■ **IL TUO COMPITO**
Rispondi a queste domande sul blocco di testo:
1. Quali due aziende nomina Vincenzo Natile come esempi di chi è scomparso?
2. Secondo Pietro Butté, con che cosa si porta avanti il cambiamento?
3. Quali club italiani fanno parte della Superlega?

■ **BLOCCO DI TESTO**
============================================================

CREATIVITÀ – Fare leva sull’innovazione è importante, ma “questa non è un momento creativo unico di una mente illuminata. È un processo che deve essere costruito, organizzato, gestito, permanente – afferma Vincenzo Natile -. Non dobbiamo affidarci al guru illuminato. Di Steve Jobs quanti ne nascono? Bisogna lavorare alla formalizzazione di un processo innovativo. Si punta sempre all’eccellenza operativa e all’efficienza perché sono premianti, e non si prendendo rischi. Però, così facendo, si scompare come è accaduto a Nokia e Motorola. È importante, invece, stare a passo coi tempi. Non innovare vuol dire morire. L’innovazione è un must per sopravvivere. Non bisogna mai accontentarsi di quello che c’è, bisogna guardare sempre avanti”.
FOCALIZZAZIONE – In un mercato dove la velocità ha la sua forte incidenza, “bisogna avere entusiasmo, non distogliendo l’attenzione dal proprio obiettivo con divagazioni soprattutto in ambito finanziario – avverte Guido Tarizzo -. Bisogna utilizzare questo libro come specchio, guardando come si è rispetto ai casi presentati. L’imprenditore solo al comando di un’azienda di piccole dimensioni è un modello che limita la crescita. Di per sé, poi, non è il cambio generazionale che risolve un problema aziendale, ma un’articolazione diversa. L’errore clamoroso, poi, è sostituire chi è al vertice con qualcuno di simile profilo”. “A volte – dice Pietro Butté – è anche necessario cedere l’azienda, ma solo a chi la porti ad un livello successivo in una continuità lavorativa”.
PROGETTI – “Il cambiamento si porta avanti con i progetti – sottolinea Pietro Butté -. Tantissime sono le difficoltà, ma nulla è impossibile”.
LA SUPERLEGA – La risposta alla crisi economica attuale data dai club di calcio tra i più in vista in Europa (in Italia comprende Juventus, Inter e Milan) è in linea con l’indirizzo economico da voi delineato? “Il fatto che un gruppo di imprenditori faccia rete è da premiare – risponde Michele Bruno -. Società concorrenti che perseguono un interesse comune nel cercare di fare qualcosa di nuovo, andando contro lo status quo, è positivo. Ciò è benaugurale nella logica di avere coraggio e prendersi dei rischi, anche se l’opinione pubblica e la stampa sono contrari e stanno piovendo loro addosso tanti commenti negativi. Di sicuro, il calcio è democratico e si troverà una soluzione all’interno della Superlega per premiare anche le squadre più piccole”. “Il profitto non è mai l’unico obiettivo da tener presente – sottolinea Gabriele Galeani -, è importante anche quello sociale. Un cambiamento non ha vero riscontro se fatto solo nella logica del puro profitto. Tantissimi imprenditori decretano la morte della propria azienda utilizzandola come bancomat. Solo nell’ottica più allargata di sviluppo sociale una buona innovazione è tale e ha senso”.

============================================================

■ **MATERIALE DI PARTENZA**
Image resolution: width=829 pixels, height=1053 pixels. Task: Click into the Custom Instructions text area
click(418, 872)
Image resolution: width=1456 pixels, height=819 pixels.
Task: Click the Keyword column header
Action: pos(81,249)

============================================================

■ **RISPOSTA**
1. Nokia e Motorola.
2. Con i progetti.
3. Juventus, Inter e Milan.